• **Instructions to follow**
Swap every "screenshot" in the material below for "screen image" and give all of it again, with nothing else changed.
☆ ☆ ☆ ☆ ☆ ☆ ☆
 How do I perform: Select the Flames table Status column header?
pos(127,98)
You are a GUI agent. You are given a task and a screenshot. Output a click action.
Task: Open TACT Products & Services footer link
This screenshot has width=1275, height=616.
☆ ☆ ☆ ☆ ☆ ☆ ☆
• **The solution**
 How do I perform: Select the Flames table Status column header?
pos(127,98)
You are a GUI agent. You are given a task and a screen image. Output a click action.
Task: Open TACT Products & Services footer link
This screen image has width=1275, height=616.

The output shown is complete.